Task to carry out: Restate the data below word for word. Skip any images it contains.

Working data:
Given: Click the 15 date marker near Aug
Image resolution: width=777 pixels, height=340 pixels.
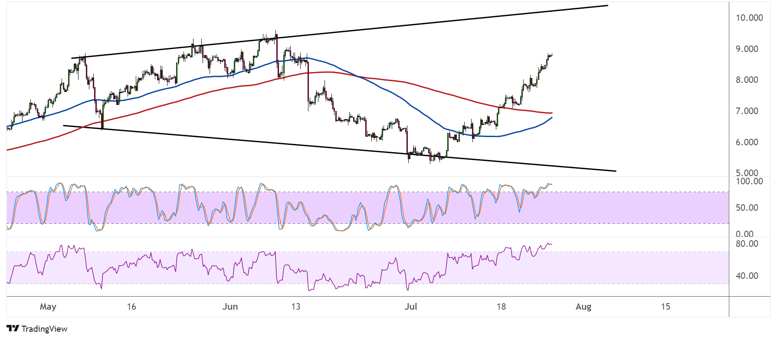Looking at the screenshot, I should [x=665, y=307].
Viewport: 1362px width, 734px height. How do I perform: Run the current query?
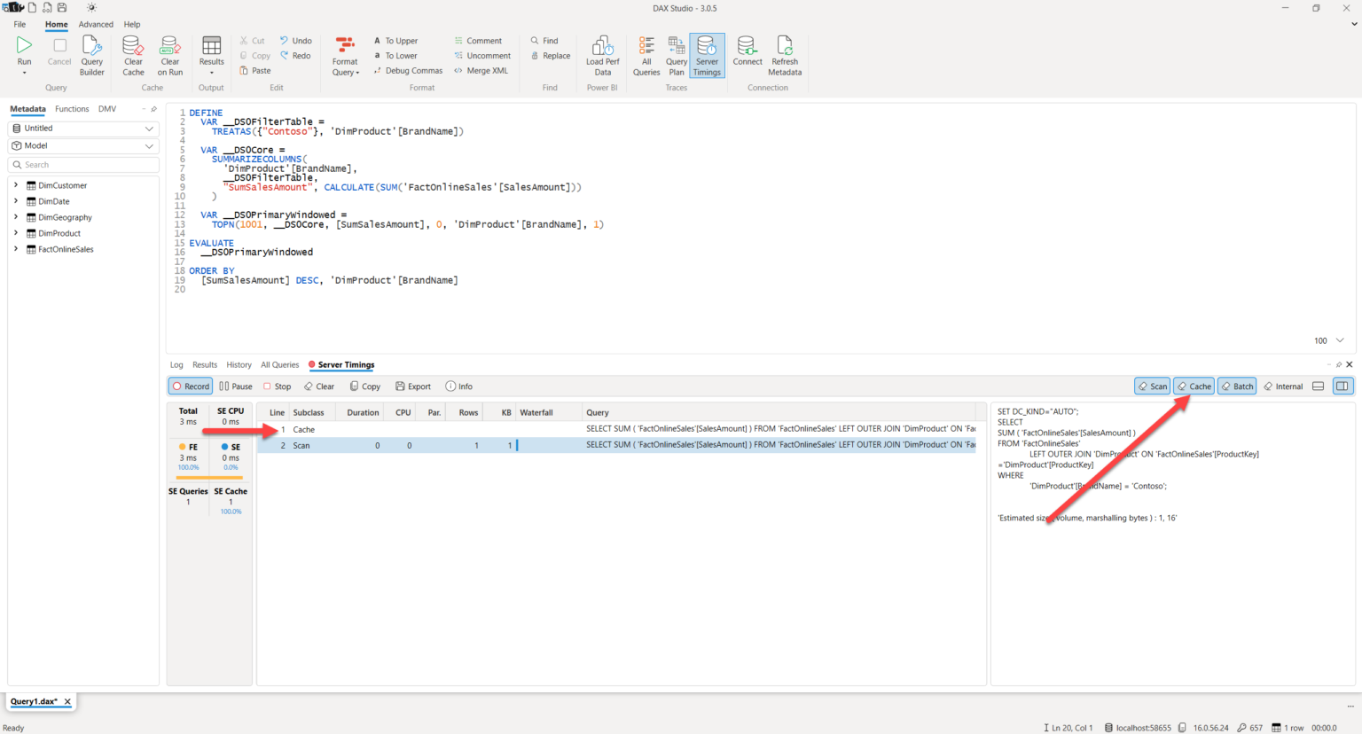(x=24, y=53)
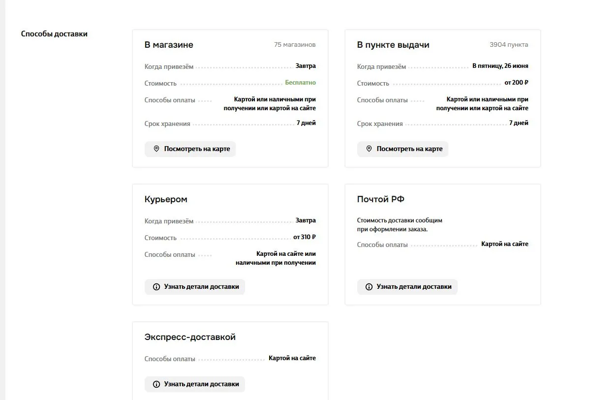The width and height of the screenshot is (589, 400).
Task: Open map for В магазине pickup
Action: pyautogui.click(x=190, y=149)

Response to this task:
Given: Click the 15 date marker near Aug
Image resolution: width=777 pixels, height=340 pixels.
Looking at the screenshot, I should [x=665, y=307].
Viewport: 1362px width, 734px height. How do I perform: Run the current query?
(x=24, y=53)
The width and height of the screenshot is (589, 400).
Task: Open map for В магазине pickup
Action: pyautogui.click(x=190, y=149)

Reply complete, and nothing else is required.